Becoming a mother has impacted my ability to work as effectively as I once did. I cannot easily stay late to finish something off, I am in a constant sleep deprived state, I have to take time off if one of my boys are sick, and I carry the bulk of the emotional baggage associated with having children. I am the one who has to remember the school stuff and doctors’ appointments and odd sock day. I am the one who has been financially penalised for taking maternity leave, dropping to statutory maternity pay and losing bonus money. I am lucky to work for a very proactive employer who understands the demands of a family, but it is still a difficult balancing act. I do know other female engineers who have had some real struggles with employers being flexible when they have had children. I think the fact it is such a male dominated area means that it isn’t the norm for their employees to have the bulk of the childcare burden. It is not as common for dads to be the ones taking time off for sick children or doctors trips so a woman working in a male dominated environment can be seen negatively for this.

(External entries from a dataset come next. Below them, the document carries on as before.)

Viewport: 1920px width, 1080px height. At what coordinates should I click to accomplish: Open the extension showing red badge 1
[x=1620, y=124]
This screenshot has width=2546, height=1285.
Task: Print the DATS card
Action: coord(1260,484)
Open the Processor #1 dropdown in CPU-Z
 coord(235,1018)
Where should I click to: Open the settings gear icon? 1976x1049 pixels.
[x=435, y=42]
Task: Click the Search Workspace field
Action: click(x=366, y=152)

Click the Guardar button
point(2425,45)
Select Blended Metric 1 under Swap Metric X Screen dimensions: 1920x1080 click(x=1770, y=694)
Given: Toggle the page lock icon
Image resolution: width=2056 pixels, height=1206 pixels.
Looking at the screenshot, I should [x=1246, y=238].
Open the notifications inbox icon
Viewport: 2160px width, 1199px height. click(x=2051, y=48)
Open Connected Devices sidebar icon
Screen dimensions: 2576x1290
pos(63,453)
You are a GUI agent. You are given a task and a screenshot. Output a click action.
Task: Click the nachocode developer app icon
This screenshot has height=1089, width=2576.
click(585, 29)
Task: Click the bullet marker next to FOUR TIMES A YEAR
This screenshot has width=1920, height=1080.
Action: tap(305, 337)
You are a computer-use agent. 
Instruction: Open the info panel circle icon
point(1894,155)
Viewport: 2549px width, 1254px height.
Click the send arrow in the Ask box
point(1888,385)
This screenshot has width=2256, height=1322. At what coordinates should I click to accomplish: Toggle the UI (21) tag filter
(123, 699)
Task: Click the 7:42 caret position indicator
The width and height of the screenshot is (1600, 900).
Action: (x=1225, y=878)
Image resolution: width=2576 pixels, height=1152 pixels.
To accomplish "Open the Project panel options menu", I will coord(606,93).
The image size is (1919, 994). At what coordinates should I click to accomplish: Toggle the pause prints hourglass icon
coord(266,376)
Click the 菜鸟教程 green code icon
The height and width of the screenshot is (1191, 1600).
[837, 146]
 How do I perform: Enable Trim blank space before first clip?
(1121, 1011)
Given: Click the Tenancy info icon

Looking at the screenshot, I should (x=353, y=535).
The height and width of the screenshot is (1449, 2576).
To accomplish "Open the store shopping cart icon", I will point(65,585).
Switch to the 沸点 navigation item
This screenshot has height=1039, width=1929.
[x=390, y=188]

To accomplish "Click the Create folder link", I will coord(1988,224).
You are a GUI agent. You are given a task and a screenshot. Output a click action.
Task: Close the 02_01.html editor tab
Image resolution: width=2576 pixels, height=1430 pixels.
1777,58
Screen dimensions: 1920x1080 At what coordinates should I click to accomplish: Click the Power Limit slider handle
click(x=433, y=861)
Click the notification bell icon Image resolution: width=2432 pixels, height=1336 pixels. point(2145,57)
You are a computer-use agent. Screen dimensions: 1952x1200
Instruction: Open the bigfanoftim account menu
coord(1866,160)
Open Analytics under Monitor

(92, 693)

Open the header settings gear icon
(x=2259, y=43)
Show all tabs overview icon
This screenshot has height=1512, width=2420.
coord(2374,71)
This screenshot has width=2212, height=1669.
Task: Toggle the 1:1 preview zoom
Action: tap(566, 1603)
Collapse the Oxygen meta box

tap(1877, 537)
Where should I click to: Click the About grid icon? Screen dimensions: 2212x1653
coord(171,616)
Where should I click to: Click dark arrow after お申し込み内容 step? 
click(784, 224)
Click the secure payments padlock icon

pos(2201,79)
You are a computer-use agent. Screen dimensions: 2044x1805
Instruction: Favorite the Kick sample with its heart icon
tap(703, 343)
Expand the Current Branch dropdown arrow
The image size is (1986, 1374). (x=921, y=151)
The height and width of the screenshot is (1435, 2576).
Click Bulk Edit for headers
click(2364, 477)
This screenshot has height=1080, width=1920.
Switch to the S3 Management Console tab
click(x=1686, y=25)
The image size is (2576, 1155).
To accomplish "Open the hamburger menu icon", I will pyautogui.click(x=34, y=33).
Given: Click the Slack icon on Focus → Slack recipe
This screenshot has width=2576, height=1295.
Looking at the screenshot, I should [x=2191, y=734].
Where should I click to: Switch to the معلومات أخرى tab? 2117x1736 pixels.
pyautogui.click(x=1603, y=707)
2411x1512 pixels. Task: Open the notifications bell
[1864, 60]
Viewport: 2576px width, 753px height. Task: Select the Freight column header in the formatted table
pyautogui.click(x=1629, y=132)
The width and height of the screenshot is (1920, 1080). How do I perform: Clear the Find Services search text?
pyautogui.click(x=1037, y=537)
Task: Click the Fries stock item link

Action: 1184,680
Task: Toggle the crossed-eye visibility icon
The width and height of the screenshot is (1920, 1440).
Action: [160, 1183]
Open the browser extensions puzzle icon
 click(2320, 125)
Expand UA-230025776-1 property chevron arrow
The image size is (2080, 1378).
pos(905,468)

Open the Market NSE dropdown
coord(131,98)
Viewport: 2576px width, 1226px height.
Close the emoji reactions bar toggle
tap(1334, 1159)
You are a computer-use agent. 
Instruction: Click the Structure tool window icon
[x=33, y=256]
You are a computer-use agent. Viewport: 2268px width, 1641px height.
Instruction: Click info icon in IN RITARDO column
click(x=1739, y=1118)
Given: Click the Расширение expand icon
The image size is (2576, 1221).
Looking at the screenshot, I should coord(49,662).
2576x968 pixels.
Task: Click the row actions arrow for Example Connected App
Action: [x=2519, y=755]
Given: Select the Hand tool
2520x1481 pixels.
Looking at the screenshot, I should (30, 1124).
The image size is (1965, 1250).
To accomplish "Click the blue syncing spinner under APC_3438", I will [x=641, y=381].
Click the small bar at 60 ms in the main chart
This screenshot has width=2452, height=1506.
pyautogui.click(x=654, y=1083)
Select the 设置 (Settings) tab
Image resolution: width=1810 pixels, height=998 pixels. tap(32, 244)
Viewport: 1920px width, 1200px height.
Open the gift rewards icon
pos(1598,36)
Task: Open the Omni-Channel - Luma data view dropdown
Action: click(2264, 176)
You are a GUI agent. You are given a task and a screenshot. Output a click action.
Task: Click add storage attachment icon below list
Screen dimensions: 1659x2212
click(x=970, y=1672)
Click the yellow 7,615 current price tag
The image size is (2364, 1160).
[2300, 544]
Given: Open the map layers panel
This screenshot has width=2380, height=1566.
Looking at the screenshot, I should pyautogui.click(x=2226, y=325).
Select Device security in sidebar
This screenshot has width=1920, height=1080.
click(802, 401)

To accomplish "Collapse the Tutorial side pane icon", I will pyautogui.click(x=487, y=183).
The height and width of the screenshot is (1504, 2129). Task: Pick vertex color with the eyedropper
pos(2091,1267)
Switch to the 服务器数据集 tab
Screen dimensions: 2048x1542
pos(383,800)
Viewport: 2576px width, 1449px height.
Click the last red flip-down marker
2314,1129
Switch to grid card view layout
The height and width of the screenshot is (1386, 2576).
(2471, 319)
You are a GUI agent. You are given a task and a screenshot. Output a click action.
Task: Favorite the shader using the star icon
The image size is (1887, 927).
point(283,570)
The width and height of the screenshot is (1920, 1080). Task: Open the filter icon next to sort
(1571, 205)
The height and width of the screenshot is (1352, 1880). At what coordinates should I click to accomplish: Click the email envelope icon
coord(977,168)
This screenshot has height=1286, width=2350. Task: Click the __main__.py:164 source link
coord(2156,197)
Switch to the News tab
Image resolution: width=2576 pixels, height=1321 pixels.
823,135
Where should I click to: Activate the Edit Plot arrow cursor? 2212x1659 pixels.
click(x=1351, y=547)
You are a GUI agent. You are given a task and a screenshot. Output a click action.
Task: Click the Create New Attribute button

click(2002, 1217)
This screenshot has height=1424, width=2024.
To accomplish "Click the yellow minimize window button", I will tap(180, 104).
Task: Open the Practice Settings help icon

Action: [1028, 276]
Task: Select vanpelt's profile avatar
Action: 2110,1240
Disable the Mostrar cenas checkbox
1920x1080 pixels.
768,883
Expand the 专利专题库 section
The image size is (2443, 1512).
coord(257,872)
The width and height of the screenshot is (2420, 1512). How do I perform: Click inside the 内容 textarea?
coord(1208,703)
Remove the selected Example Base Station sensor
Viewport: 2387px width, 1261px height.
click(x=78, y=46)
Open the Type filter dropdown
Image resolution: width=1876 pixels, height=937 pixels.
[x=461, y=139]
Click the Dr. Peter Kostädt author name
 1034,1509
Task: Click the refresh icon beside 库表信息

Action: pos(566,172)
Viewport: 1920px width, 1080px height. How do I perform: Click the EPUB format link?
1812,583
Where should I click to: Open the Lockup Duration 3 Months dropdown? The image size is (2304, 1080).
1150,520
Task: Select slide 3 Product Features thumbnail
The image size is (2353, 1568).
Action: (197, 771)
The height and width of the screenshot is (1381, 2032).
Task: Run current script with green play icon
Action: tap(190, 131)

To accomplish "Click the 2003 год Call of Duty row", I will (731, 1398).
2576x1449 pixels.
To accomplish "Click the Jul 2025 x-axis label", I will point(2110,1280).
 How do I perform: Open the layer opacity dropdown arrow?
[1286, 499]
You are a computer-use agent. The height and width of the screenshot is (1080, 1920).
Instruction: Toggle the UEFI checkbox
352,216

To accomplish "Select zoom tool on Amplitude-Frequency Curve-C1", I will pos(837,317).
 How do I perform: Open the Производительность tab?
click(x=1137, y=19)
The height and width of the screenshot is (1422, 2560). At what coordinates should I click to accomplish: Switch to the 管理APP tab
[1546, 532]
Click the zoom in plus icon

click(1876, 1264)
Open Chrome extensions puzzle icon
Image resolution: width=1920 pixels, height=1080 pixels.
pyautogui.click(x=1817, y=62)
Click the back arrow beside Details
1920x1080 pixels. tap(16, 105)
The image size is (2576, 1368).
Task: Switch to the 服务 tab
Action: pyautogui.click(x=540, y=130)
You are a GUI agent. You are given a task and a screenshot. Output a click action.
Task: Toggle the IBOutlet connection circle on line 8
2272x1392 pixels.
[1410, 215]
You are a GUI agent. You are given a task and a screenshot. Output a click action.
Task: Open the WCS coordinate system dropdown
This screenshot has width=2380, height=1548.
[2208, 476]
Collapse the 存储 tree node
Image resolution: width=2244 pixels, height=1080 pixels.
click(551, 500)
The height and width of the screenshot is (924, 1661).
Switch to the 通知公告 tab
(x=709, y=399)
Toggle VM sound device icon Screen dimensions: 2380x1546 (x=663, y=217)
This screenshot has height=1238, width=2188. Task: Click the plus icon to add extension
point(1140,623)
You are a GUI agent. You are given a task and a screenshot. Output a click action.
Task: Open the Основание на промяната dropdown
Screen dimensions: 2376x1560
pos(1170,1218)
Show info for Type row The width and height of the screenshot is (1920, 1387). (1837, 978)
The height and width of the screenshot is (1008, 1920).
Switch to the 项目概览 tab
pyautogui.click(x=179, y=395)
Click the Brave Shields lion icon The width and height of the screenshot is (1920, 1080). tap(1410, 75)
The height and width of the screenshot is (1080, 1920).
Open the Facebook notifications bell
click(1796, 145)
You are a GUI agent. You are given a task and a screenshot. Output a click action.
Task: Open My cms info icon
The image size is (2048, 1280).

I work as a STEM (science, technology, engineering and maths) ambassador to promote the subjects to children. I have a special interest in promoting the subject to girls as the uptake is very low. It has saddened me on many an occasion that girls assume they can’t be an engineer purely because they are a girl. This is ingrained in society from a young age about what boys do and what girls do. STEM toys are heavily marketed at boys, if children have parents who work in STEM it’s more often the dad, STEM is not typically discussed as an option for many girls. I’ve seen many girls studying maths and chemistry and physics and biology and when I ask them what they think they’d like to do STEM is not even mentioned, despite them obviously showing a natural ability in these subjects.
The image of a dirty engineer in a boiler suit and hard hat as a male is so ingrained in society’s view that it can be difficult for girls to see their place in this field. I remember my 5 year old having a discussion with a lady in the queue in a supermarket one afternoon and she asked him what he’d like to be when he grew up. He replied he’d like to be an engineer. Her automatic response was to say that was a great job and she then asked if his daddy was an engineer. I loved how perplexed he looked at this stage and he swiftly corrected her that it was in fact his mummy that was an engineer. I really hope he will be a generation that will not blink at the sight of a woman donning a hard hat, or talking to them in a technical manner. I also hope that it will be a generation that will make the workplace more adaptable to women in general to make it easier to have children and work.
Things are changing and women are forging a path for more women to come into technical careers and that is a great thing. I have worked with female engineers and scientists and they bring amazing skills to the table. Let’s keep teaching our children not to be restricted by what society thinks we should do and encourage them to do something they love.